Au moment où sortit le double album Audentity, il repartit en tournée. De début février à fin avril, puis à nouveau pour dix jours en juillet 1983, Klaus fut en tournée dans toute l'Europe de l'Ouest ainsi qu'en Pologne. En particulier, les 9 concerts en Pologne touchèrent profondément Klaus. Alors que Klaus avait promis sur …Live… que ce serait le seul album « live » qu'il ferait jamais, il en fit un autre, un deuxième double album « live », à partir des enregistrements numériques des concerts de cette époustouflante tournée en Pologne. Il lui fallait le faire car l'accueil des Polonais avait vraiment été grandiose en quantité et en qualité. L'inconvénient des albums « live », à savoir le son pas toujours très propre, disparaissait, parce que la musique était enregistrée en numérique directement depuis le mixer de Klaus. C'est la raison pour laquelle il n'y a pas de bruit provenant du public sur le disque, sauf sur le curieux petit morceau Dziękuję (ce qui veut dire : « Merci »). Ensuite, Klaus fit d'autres albums live propres, avec la même technique numérique directe.

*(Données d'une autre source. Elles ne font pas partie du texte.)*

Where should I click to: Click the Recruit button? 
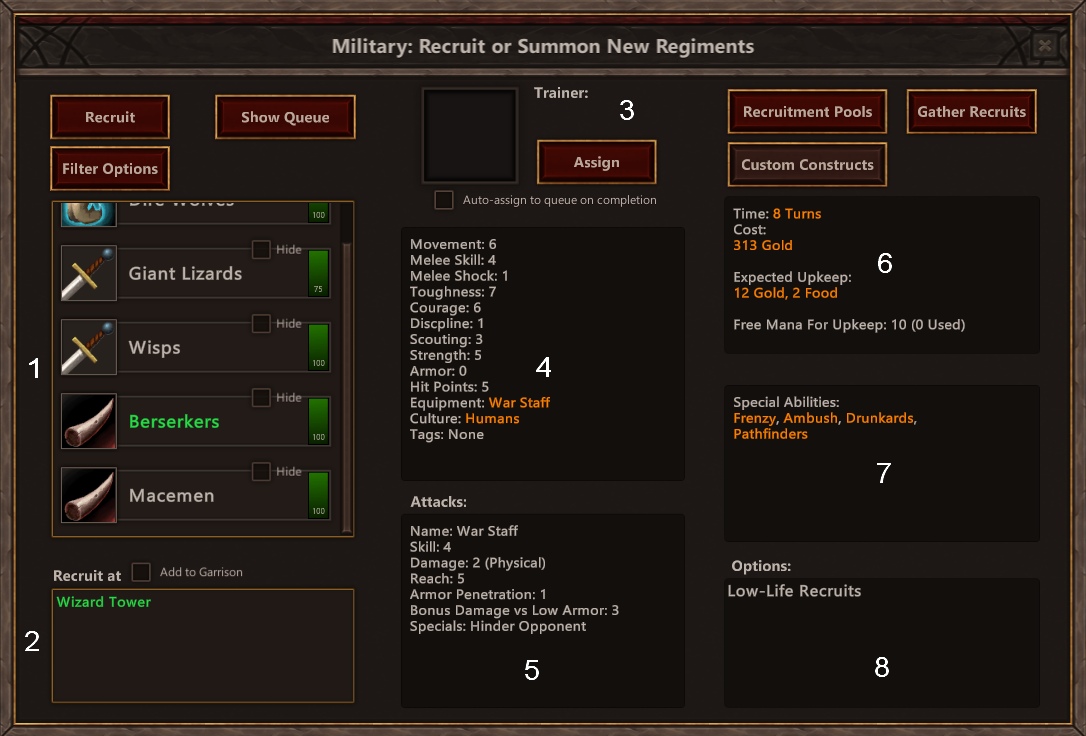[110, 117]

Pendant ces mois ou Klaus était sur les routes avec Rainer, sa maison de disques IC – sous la direction de M. Sak – produisait disque sur disque, qui furent ensuite présentés comme : les représentants de la musique rock australienne, le maxi single avec le super son numérique, super hit potentiel, pourrait être un super tube en discothèque, le meilleur morceau à passer à la radio ou à la télé, et le même médiocre battage médiatique, que Klaus et moi, n'avions et n'utiliserons jamais. À côté de ces absurdes vantardises pour des produits de variété médiocres, qui engloutissaient d'énormes sommes d'argent, et qui étaient produits en l'absence de KS, il se passait d'autres choses choquantes et inqualifiables chez IC. Quand Klaus revint après cette longue tournée, il fut obligé de repenser tout cela et aussi de penser à Mark Sakautzky, qui avait même eu le culot de demander à Klaus un autre quart de million de DM, parce que lui – Sak – avait dépensé tout l'argent d'IC.

L'intention initiale de Klaus, en créant IC, était un label pour la musique qu'il faisait, qu'il aimait, et qu'il avait presque inventée tout seul : la Musique Électronique ; un genre de musique qui autrement n'aurait eu aucune chance de rencontrer son public, et l'ensemble devait être « small but beautiful » (petit mais beau) (j'avais emprunté cette phrase pour l'une de nos premières publicités pour IC dans le célèbre livre de E.F. Schumacher Small is Beautiful).

À l'été 1983, Schulze prit une sage décision : il donna toute la société. Ses disques solo chez IC furent donnés à Metronome. Désormais, il ne devait plus rien à voir avec la politique de cette société, que le magasine américain e/i décrivit ainsi, de nombreuses années plus tard : … c'est devenu de la merde.